◆ **Problem statement**: In the rows, change every instance of "screenshot" to "screen capture" and reproduce all other text unchanged.

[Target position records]
— BEGIN —

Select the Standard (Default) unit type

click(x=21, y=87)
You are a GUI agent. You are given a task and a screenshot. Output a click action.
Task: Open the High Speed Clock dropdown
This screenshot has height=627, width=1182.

— END —

◆ **The solution**:
Select the Standard (Default) unit type

click(x=21, y=87)
You are a GUI agent. You are given a task and a screen capture. Output a click action.
Task: Open the High Speed Clock dropdown
This screen capture has height=627, width=1182.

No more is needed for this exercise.